The PHP FFE writers (`SidecarExposureTransport`,
`SidecarOtlpMetricsTransport`) can fire as soon as evaluations begin —
which is often earlier than the first remote-config metadata call that
registers the application against a `QueueId`.
Previously, FFE dispatch lived inside the
`if let Entry::Occupied(entry) = applications.entry(queue_id) { ... }`
block in `enqueue_actions`. That block is only entered after the PHP
runtime has called `set_remote_config_data` or `set_request_config` for
this queue.

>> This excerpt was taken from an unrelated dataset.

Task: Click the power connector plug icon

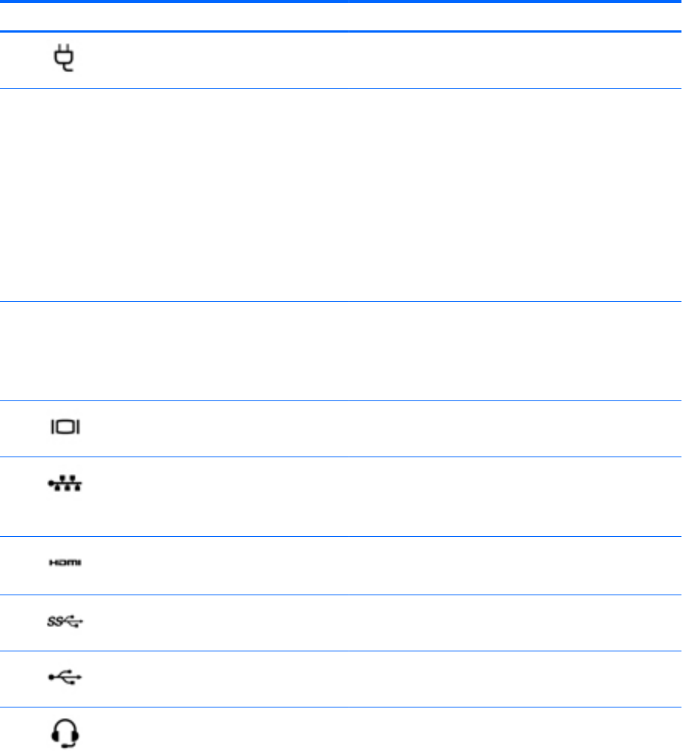Action: click(64, 58)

For shorter-lived PHP processes (parametric test client,
CLI tools, eager evaluators) the FFE batch arrives before the app
registration call lands, so the entire batch was silently dropped.

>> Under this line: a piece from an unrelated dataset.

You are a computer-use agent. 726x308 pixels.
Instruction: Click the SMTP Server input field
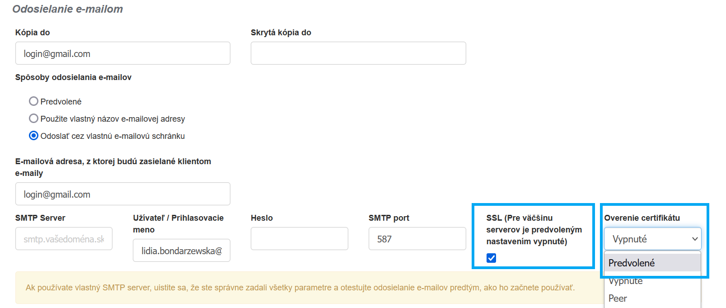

This change filters `FfeExposures` and `FfeMetrics` actions out of
the action vec before the application-entry gate and dispatches them
directly: both only need session-level state (the trace endpoint /
the user-supplied OTLP endpoint), not per-application telemetry context.
Validated locally with dd-trace-php system-tests parametric
`Test_Feature_Flag_Parametric_Evaluation_Metrics::test_php_ffe_evaluation_metric`,
which now passes (26/27 FFE-scoped tests; remaining failure is the
exposure_event test on a branch that lacks the exposure code path).

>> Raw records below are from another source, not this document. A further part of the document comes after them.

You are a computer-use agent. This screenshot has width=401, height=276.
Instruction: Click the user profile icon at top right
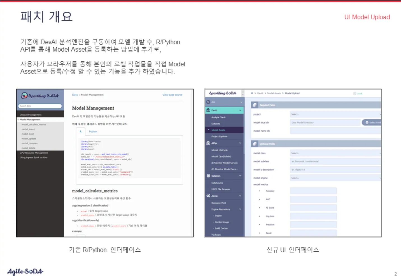(x=355, y=94)
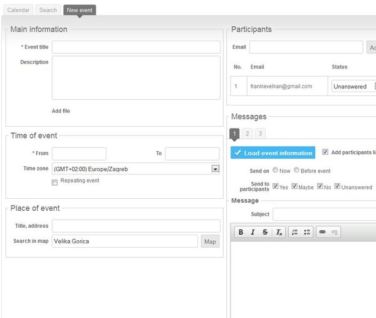Click the insert link icon
This screenshot has height=318, width=376.
click(x=323, y=232)
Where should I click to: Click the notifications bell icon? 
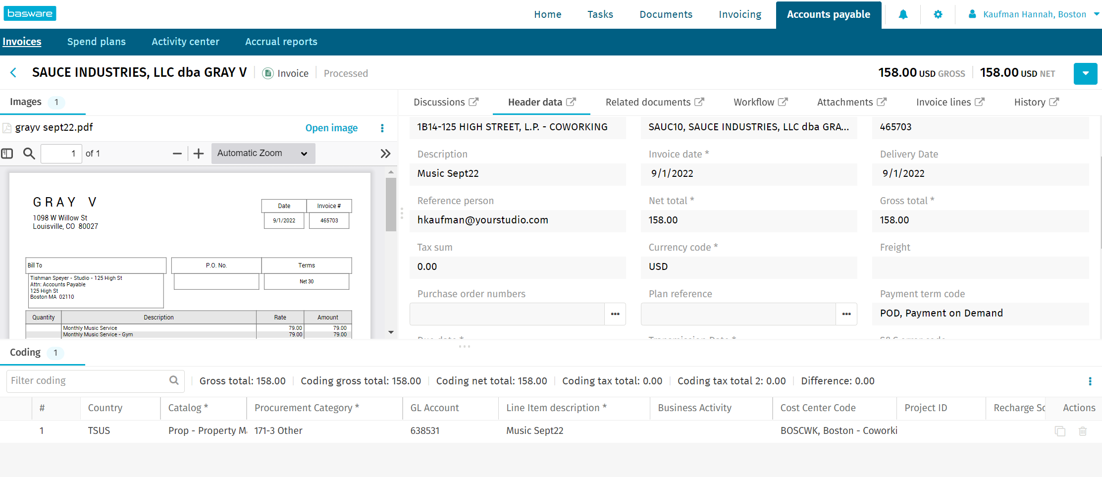click(903, 14)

Pair the EVP-exposure forwarder name with its sibling `ffe_metrics_flusher`. The unqualified `ffe_flusher` predates the OTLP-metrics forwarder and the asymmetry was leaving readers wondering whether `ffe_flusher` was a parent/umbrella module or a sibling. Renames the file via `git mv` (preserving blame history) and updates all references (mod.rs, sidecar_server.rs dispatch arm, ffe_metrics_flusher.rs cross-reference in the module doc, and the CODEOWNERS entry). No functional change.
The renamed identifier pushed one debug! line past rustfmt's column limit. Apply `cargo fmt -p datadog-sidecar -p datadog-sidecar-ffi` to break the macro across three lines, matching CI's nightly-2026-02-08 rustfmt.
Single architecture diagram showing the end-to-end FFE delivery path
through the sidecar:
tracer payload → ddog_sidecar_send_ffe_{exposures,metrics} FFI
→ tarpc enqueue_actions IPC
→ sidecar_server.rs enqueue_actions handler
→ FFE filter (lifted out of applications.entry gate, this PR)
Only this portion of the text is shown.